*Task details*:
Print, exactly as they appear in the listing below, the lines from the line with "Where should I click to: Open the Grant" to the line with "Given: Star Mark Hale's reply email", with both end lines kept.

*Recorded information*:
--- START ---

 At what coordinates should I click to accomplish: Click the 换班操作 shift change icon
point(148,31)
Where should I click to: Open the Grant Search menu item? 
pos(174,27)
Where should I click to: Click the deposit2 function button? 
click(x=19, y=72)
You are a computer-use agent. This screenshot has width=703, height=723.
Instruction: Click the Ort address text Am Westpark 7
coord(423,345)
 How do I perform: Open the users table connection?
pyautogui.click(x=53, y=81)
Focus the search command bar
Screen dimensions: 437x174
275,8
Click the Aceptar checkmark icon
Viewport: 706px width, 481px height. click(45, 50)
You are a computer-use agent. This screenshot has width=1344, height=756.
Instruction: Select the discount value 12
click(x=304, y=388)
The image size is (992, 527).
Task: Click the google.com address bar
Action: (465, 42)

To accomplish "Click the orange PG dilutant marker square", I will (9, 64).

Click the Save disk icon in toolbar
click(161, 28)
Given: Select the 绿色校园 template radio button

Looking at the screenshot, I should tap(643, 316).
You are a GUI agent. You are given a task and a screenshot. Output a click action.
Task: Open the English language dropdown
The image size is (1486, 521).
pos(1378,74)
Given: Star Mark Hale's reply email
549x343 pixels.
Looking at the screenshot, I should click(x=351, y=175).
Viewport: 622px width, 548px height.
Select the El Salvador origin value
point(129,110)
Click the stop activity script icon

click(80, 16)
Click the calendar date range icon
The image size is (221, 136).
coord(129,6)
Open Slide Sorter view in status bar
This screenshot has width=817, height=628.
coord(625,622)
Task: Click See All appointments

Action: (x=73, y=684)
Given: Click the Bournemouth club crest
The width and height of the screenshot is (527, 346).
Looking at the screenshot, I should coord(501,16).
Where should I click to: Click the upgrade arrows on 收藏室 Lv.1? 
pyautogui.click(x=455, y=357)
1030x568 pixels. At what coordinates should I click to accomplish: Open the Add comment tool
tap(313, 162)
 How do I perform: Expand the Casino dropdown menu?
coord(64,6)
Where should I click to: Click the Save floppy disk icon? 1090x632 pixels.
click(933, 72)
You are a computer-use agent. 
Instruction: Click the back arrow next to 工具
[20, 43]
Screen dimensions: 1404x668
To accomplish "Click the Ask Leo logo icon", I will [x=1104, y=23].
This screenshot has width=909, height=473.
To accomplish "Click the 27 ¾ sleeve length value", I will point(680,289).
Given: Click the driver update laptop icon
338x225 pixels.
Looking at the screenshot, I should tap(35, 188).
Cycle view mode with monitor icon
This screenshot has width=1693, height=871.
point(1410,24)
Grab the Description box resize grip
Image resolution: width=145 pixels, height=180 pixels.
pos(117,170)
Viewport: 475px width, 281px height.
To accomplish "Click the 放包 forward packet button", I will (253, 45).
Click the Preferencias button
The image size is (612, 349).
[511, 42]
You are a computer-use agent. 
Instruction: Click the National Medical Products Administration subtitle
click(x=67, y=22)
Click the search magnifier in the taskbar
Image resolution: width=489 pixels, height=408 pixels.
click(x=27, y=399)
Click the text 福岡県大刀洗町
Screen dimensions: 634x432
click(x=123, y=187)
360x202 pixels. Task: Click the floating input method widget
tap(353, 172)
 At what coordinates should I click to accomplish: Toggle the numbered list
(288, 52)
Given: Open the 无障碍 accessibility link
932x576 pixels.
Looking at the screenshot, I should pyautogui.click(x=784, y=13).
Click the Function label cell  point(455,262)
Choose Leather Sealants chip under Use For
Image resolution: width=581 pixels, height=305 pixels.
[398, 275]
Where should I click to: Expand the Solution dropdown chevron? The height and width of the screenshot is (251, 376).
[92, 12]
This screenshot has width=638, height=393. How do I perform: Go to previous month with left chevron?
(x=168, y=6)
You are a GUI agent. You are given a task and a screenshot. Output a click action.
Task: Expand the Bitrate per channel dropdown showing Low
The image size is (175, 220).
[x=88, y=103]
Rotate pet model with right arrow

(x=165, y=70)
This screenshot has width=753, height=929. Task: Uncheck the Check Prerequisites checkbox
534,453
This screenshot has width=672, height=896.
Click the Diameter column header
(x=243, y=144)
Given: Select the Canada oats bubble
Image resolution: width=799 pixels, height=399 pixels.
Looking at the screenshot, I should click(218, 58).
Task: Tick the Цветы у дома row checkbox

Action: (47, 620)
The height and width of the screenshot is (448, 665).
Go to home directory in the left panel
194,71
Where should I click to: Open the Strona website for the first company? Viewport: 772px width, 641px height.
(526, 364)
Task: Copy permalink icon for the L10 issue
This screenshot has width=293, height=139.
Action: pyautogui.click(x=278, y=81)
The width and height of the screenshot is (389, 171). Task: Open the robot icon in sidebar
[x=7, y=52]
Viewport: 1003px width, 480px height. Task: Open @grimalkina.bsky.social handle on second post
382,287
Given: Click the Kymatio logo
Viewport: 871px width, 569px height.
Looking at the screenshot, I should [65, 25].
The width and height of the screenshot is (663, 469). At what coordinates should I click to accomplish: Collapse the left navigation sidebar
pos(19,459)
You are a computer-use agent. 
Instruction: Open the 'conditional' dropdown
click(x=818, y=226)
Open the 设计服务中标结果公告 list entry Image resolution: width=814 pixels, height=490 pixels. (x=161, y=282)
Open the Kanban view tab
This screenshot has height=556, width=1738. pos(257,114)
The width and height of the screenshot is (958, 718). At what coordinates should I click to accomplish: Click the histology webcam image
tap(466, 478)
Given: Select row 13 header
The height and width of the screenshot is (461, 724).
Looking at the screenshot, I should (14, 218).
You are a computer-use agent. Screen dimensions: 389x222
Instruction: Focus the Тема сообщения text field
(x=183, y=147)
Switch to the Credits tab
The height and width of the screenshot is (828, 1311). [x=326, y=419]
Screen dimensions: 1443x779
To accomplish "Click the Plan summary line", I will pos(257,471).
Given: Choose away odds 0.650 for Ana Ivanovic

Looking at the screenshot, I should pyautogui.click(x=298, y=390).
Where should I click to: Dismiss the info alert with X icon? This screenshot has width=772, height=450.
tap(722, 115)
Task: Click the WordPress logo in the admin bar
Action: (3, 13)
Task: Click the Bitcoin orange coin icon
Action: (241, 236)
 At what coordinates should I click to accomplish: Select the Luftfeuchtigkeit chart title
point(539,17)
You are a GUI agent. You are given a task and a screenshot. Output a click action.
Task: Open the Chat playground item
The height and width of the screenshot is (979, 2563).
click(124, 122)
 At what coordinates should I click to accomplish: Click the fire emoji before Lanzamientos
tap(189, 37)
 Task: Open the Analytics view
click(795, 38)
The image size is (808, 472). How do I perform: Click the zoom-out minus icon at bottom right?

--- END ---

*Solution to the exercise*:
Where should I click to: Open the Grant Search menu item? 
pos(174,27)
Where should I click to: Click the deposit2 function button? 
click(x=19, y=72)
You are a computer-use agent. This screenshot has width=703, height=723.
Instruction: Click the Ort address text Am Westpark 7
coord(423,345)
 How do I perform: Open the users table connection?
pyautogui.click(x=53, y=81)
Focus the search command bar
Screen dimensions: 437x174
275,8
Click the Aceptar checkmark icon
Viewport: 706px width, 481px height. click(45, 50)
You are a computer-use agent. This screenshot has width=1344, height=756.
Instruction: Select the discount value 12
click(x=304, y=388)
The image size is (992, 527).
Task: Click the google.com address bar
Action: (465, 42)

To accomplish "Click the orange PG dilutant marker square", I will (9, 64).

Click the Save disk icon in toolbar
click(161, 28)
Given: Select the 绿色校园 template radio button

Looking at the screenshot, I should tap(643, 316).
You are a GUI agent. You are given a task and a screenshot. Output a click action.
Task: Open the English language dropdown
The image size is (1486, 521).
pos(1378,74)
Given: Star Mark Hale's reply email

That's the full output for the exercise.